# Source passage

┌────────

- Shelf Traveler: review: Slouching Towards Bethlehem by Joan Didion
review: Slouching Towards Bethlehem by Joan Didion
~A collection of essays and journalistic pieces - primarily spotlighting San Francisco in the 60’s - on the self and one’s place in a society that seems to be sinking head-first into a fast future~
I give it: 8/10
Length: 238 pages
Reading Joan Didion’s literary journalism is like closing your eyes and listening to waves crash; the rhythm has been naturally perfected, the process helps clear your conscience, and the momentum of the moment keeps you content.
Didion’s depiction of California’s captivating counterculture made this book a compatible partner-in-crime for my San Francisco trip.
The essay I enjoyed most out of the collection, "Where the Kissing Never Stops" characterizes the controversy surrounding Joan Baez - “the pawn of the protest movement” - and her Institute for the Study of Nonviolence, a school for peaceful thinking and reflection.
Four days a week, MIss Baez and her fifteen students meet for lunch … After lunch they do ballet exercises to Beatles records, and after that they sit around on the bare floor and discuss their reading: Ghandi on Nonviolence, Thoreau’s Civil Disobedience, Krishnamurti’s The First and Last Freedom, Huxley’s Ends and Means and MclUhan's Understanding the Media.

└────────

# Work request
Could you continue the Slouching Towards Bethlehem review above, starting right after its last sentence?

# Available data
┌────────

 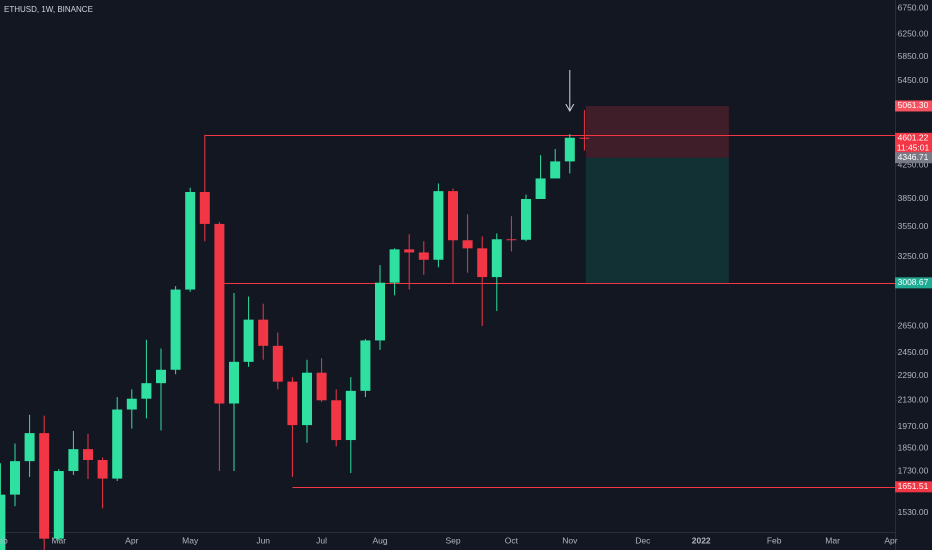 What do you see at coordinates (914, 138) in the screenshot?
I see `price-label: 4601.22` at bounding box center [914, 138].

└────────
┌────────

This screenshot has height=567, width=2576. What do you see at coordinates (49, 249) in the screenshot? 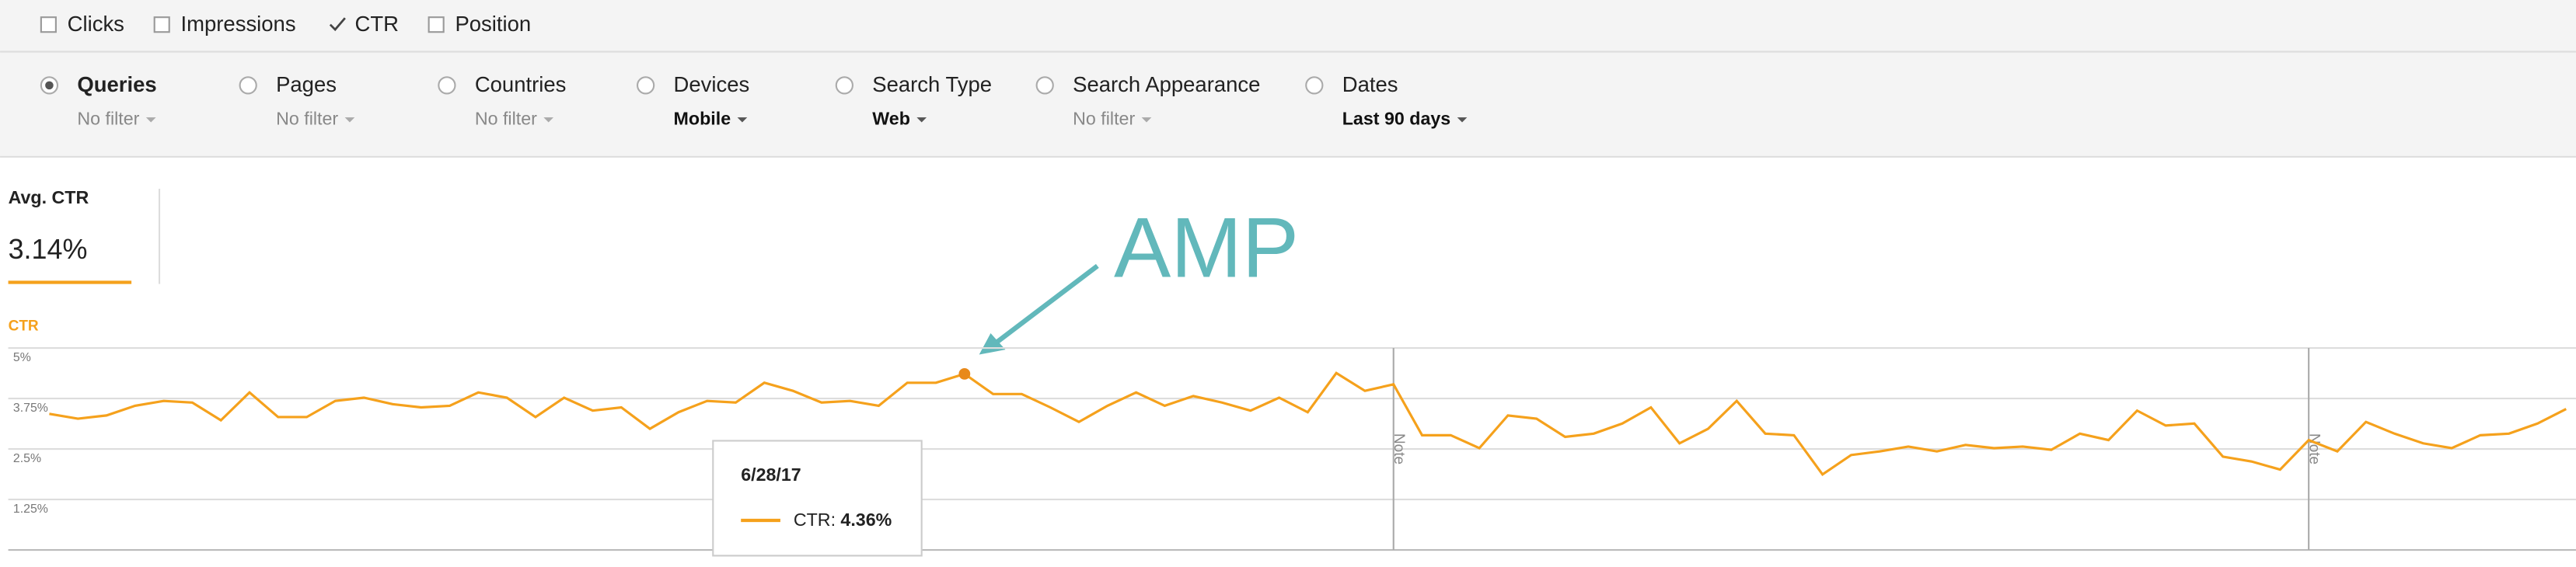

└────────
┌────────

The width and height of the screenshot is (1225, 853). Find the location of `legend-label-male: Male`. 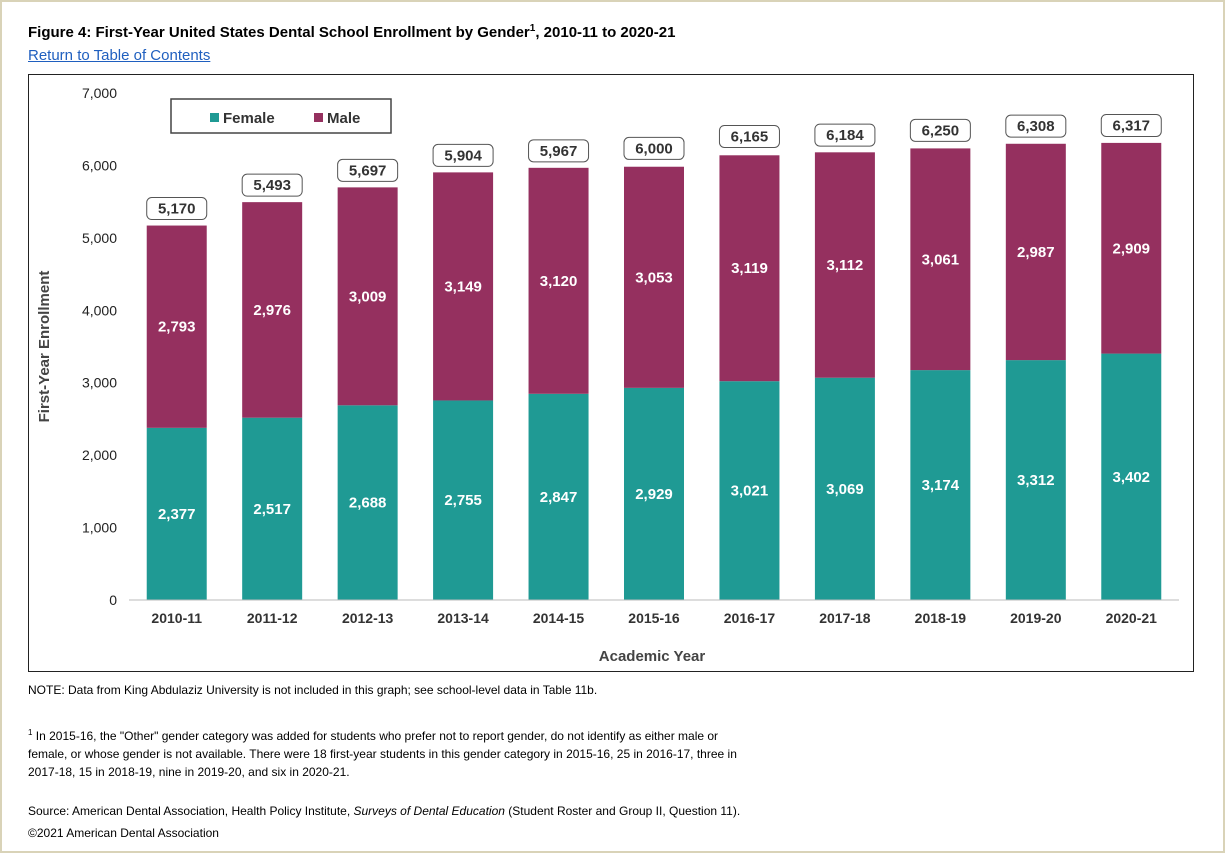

└────────

# The answer
On the fifth day they meet as usual but spend the afternoon in total silence, which involves not only not talking, but also not reading, not writing, and not smoking.
Didion emphasizes that Baez’s folk music career (alongside Bob Dylan) was never about the money or recognition, or even the music, but rather connecting to other people - and that politics were directly linked to Baez’s emotions.
“Sometimes I get lonesome for a storm. A full-blown storm where everything changes.”
Baez half- jokes that, “There’s never been a good Republican folksinger.”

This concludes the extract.